I may add that the temperate climate of Bostam is noticed in words almost identical with Polo's by both Fraser and Ferrier.

The Chinar abounds in Khorasan (as far as any tree can be said to abound in Persia), and even in the Oases of Tun-o-Kain wherever there is water. A traveller quoted by Ritter notices Chinars of great size and age at Shahrúd, near Bostam. Other remarkable specimens are mentioned at Meyomid, and at Mehr, west of Sabzawar, which last are said to date from the time of Naoshirwan (7th century). There is a town to the N.W. of Meshid called Chinárán, "The Planes."

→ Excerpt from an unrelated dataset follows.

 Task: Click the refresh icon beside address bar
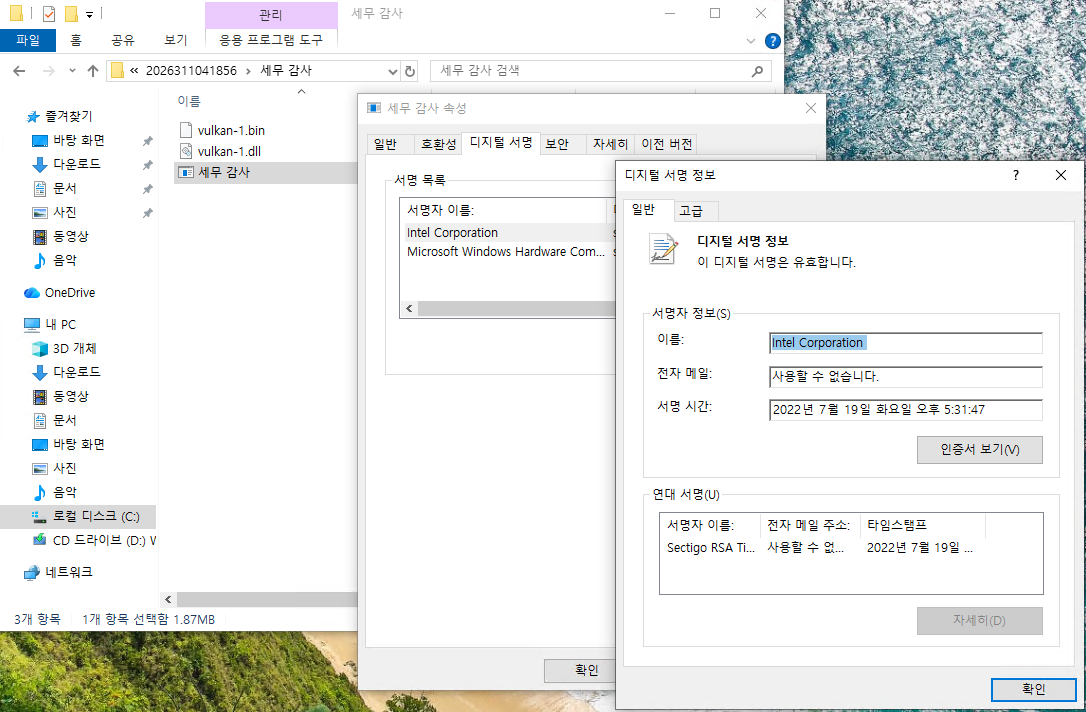click(410, 71)
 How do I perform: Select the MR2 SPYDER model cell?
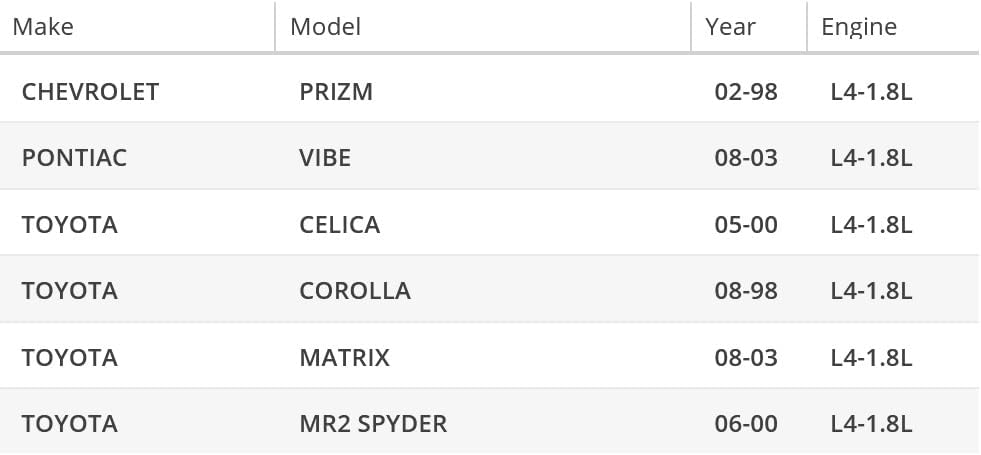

The following note by De Sacy regarding the Chinar has already been quoted by Marsden, and though it may be doubtful whether the term Arbre Sec had any relation to the idea expressed, it seems to me too interesting to be omitted: "Its sterility seems to have become proverbial among certain people of the East. For in a collection of sundry moral sentences pertaining to the Sabaeans or Christians of St. John . . . . we find the following: 'The vain-glorious man is like a showy Plane Tree, rich in boughs but producing nothing, and affording no fruit to its owner.'' And I add from Khanikoff another passage, though put forward in special illustration of what I believe to be a mistaken reading (Arbre Seul): "Where the Chinar is of spontaneous growth, or occupies the centre of a vast and naked plain, this tree is even in our own day invested with a quite exceptional veneration, and the locality often comes to be called 'The Place of the Solitary Tree.' (J. R. G. S. XXIX. 345; Ferrier, 69-76; Fraser, 343; Ritter, VIII. 332, XI. 512 seqq.; De Sacy's Abdallatif, p. 81; Khanikoff, Not. p. 38.)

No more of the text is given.